SET EXERCISE> Rewrite the items below, swapping each occurrence of "At what coordinates should I click to accomplish" for "Which point should I click to accomplish" and keeping everything else identical.

══ DATASET ENTRIES

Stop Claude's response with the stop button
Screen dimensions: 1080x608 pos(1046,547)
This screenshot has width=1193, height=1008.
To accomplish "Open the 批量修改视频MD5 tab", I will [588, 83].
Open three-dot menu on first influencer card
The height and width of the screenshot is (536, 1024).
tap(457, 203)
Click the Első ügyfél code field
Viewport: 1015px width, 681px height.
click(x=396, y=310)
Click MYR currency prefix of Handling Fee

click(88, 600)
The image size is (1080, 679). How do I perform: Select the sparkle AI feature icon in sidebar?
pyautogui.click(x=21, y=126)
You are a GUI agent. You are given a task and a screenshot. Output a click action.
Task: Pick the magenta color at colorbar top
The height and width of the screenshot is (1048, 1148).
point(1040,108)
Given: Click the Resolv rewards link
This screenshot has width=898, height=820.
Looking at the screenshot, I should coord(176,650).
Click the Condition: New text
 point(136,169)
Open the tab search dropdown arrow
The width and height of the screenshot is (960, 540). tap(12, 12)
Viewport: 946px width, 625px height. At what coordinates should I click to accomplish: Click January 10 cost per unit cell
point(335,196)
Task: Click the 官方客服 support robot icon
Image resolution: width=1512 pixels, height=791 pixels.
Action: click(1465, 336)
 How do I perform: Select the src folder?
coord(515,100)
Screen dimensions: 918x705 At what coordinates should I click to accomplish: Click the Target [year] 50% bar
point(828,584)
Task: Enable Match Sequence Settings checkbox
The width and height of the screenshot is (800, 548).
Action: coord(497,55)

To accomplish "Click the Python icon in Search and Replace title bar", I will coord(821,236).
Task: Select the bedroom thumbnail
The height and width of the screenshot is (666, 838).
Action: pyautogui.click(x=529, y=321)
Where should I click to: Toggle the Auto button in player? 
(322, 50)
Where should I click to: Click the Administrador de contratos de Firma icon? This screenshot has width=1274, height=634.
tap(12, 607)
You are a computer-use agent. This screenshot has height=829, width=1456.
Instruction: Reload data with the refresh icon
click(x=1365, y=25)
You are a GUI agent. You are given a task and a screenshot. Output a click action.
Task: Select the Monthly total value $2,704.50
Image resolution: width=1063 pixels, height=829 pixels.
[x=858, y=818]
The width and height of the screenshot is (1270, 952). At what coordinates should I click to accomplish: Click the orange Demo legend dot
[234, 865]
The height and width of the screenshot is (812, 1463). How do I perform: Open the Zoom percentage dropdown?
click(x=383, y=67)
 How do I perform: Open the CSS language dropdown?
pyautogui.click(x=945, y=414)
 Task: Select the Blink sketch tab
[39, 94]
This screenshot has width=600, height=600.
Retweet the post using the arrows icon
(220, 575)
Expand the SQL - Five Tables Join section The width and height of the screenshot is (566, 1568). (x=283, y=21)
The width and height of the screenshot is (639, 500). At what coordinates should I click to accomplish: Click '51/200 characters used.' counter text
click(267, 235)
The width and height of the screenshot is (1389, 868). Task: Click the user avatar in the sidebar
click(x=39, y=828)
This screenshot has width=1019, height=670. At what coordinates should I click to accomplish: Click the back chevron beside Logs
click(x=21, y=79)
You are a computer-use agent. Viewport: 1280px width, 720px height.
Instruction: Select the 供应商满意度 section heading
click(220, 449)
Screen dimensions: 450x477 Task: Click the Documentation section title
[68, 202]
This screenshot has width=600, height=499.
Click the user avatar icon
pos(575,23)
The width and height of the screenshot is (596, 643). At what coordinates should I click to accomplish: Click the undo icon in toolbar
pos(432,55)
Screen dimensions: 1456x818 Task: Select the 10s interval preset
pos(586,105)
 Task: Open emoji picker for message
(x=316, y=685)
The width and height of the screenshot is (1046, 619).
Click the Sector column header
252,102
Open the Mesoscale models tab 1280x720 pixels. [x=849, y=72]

════

TASK RESULT>
Stop Claude's response with the stop button
Screen dimensions: 1080x608 pos(1046,547)
This screenshot has width=1193, height=1008.
To accomplish "Open the 批量修改视频MD5 tab", I will [588, 83].
Open three-dot menu on first influencer card
The height and width of the screenshot is (536, 1024).
tap(457, 203)
Click the Első ügyfél code field
Viewport: 1015px width, 681px height.
click(x=396, y=310)
Click MYR currency prefix of Handling Fee

click(88, 600)
The image size is (1080, 679). How do I perform: Select the sparkle AI feature icon in sidebar?
pyautogui.click(x=21, y=126)
You are a GUI agent. You are given a task and a screenshot. Output a click action.
Task: Pick the magenta color at colorbar top
The height and width of the screenshot is (1048, 1148).
point(1040,108)
Given: Click the Resolv rewards link
This screenshot has width=898, height=820.
Looking at the screenshot, I should coord(176,650).
Click the Condition: New text
 point(136,169)
Open the tab search dropdown arrow
The width and height of the screenshot is (960, 540). tap(12, 12)
Viewport: 946px width, 625px height. Which point should I click to accomplish: Click January 10 cost per unit cell
point(335,196)
Task: Click the 官方客服 support robot icon
Image resolution: width=1512 pixels, height=791 pixels.
Action: click(1465, 336)
 How do I perform: Select the src folder?
coord(515,100)
Screen dimensions: 918x705 Which point should I click to accomplish: Click the Target [year] 50% bar
point(828,584)
Task: Enable Match Sequence Settings checkbox
The width and height of the screenshot is (800, 548).
Action: coord(497,55)

To accomplish "Click the Python icon in Search and Replace title bar", I will coord(821,236).
Task: Select the bedroom thumbnail
The height and width of the screenshot is (666, 838).
Action: pyautogui.click(x=529, y=321)
Where should I click to: Toggle the Auto button in player? 
(322, 50)
Where should I click to: Click the Administrador de contratos de Firma icon? This screenshot has width=1274, height=634.
tap(12, 607)
You are a computer-use agent. This screenshot has height=829, width=1456.
Instruction: Reload data with the refresh icon
click(x=1365, y=25)
You are a GUI agent. You are given a task and a screenshot. Output a click action.
Task: Select the Monthly total value $2,704.50
Image resolution: width=1063 pixels, height=829 pixels.
[x=858, y=818]
The width and height of the screenshot is (1270, 952). Which point should I click to accomplish: Click the orange Demo legend dot
[234, 865]
The height and width of the screenshot is (812, 1463). How do I perform: Open the Zoom percentage dropdown?
click(x=383, y=67)
 How do I perform: Open the CSS language dropdown?
pyautogui.click(x=945, y=414)
 Task: Select the Blink sketch tab
[39, 94]
This screenshot has width=600, height=600.
Retweet the post using the arrows icon
(220, 575)
Expand the SQL - Five Tables Join section The width and height of the screenshot is (566, 1568). (x=283, y=21)
The width and height of the screenshot is (639, 500). Which point should I click to accomplish: Click '51/200 characters used.' counter text
click(267, 235)
The width and height of the screenshot is (1389, 868). Task: Click the user avatar in the sidebar
click(x=39, y=828)
This screenshot has width=1019, height=670. Which point should I click to accomplish: Click the back chevron beside Logs
click(x=21, y=79)
You are a computer-use agent. Viewport: 1280px width, 720px height.
Instruction: Select the 供应商满意度 section heading
click(220, 449)
Screen dimensions: 450x477 Task: Click the Documentation section title
[68, 202]
This screenshot has width=600, height=499.
Click the user avatar icon
pos(575,23)
The width and height of the screenshot is (596, 643). Which point should I click to accomplish: Click the undo icon in toolbar
pos(432,55)
Screen dimensions: 1456x818 Task: Select the 10s interval preset
pos(586,105)
 Task: Open emoji picker for message
(x=316, y=685)
The width and height of the screenshot is (1046, 619).
Click the Sector column header
252,102
Open the Mesoscale models tab 1280x720 pixels. [x=849, y=72]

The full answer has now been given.